━━━ The data ━━━

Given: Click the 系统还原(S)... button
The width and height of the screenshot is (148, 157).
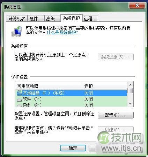Looking at the screenshot, I should (x=116, y=57).
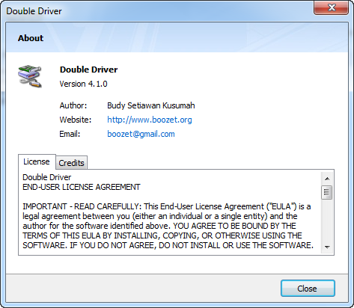Click the Double Driver title bar text
This screenshot has height=308, width=354.
coord(34,11)
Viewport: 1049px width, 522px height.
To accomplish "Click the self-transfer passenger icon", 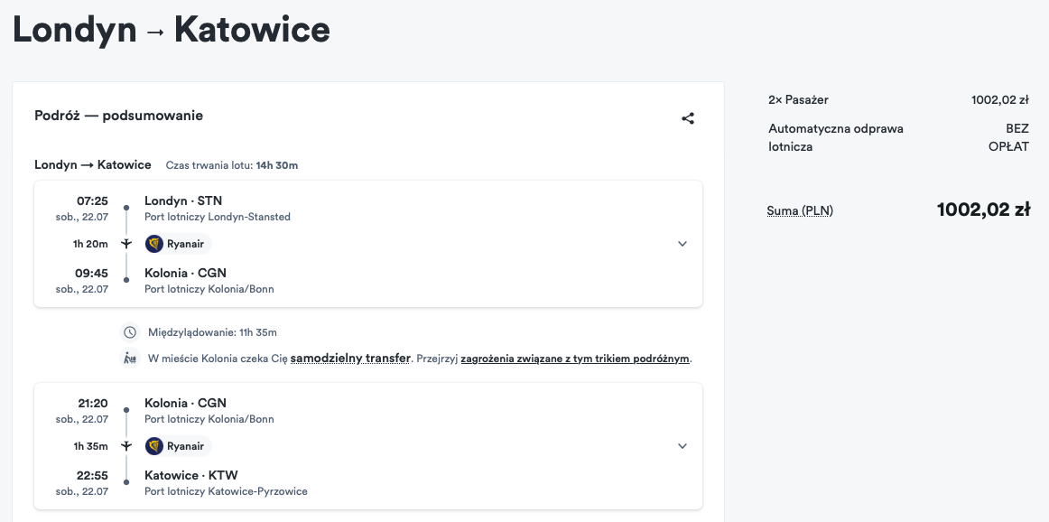I will [130, 358].
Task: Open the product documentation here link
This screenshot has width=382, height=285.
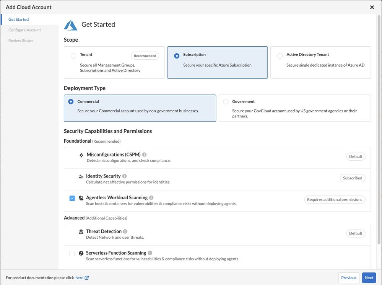Action: [79, 278]
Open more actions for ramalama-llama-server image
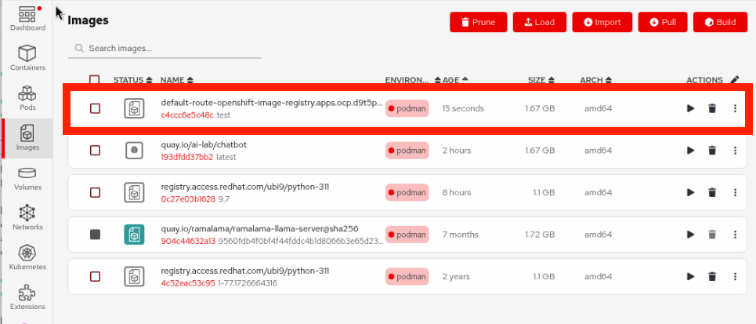The height and width of the screenshot is (324, 756). point(735,234)
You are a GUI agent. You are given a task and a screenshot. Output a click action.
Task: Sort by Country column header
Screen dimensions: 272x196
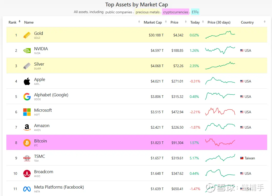coord(247,22)
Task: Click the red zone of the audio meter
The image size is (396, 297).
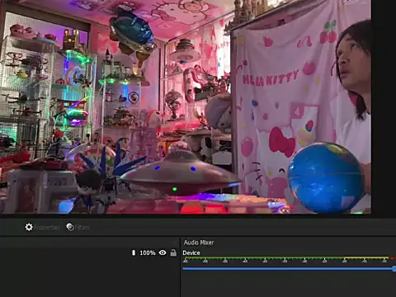Action: point(393,258)
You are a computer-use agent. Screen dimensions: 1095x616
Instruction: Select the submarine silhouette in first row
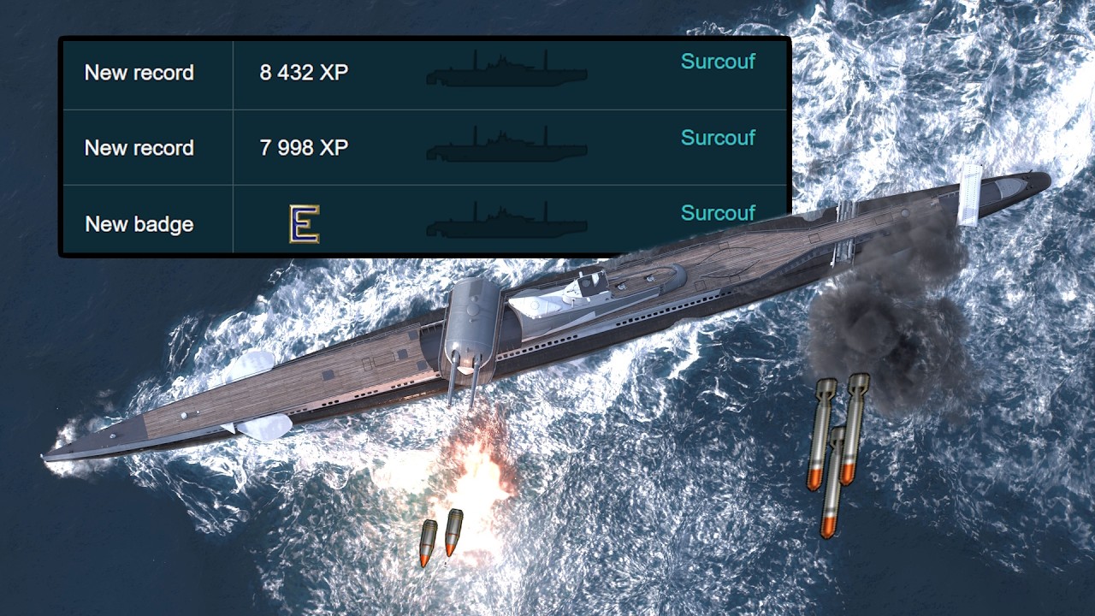click(506, 69)
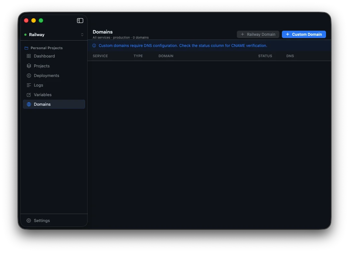
Task: Toggle the sidebar panel icon
Action: [x=80, y=20]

━━━

Action item -> Pick each line holding the word "agent" out of the data and copy it.

Reply ->
You are a GUI agent. You are given a task and a screenshot. Output a click action.
You are a computer-use agent. Screen dimensions: 1095x616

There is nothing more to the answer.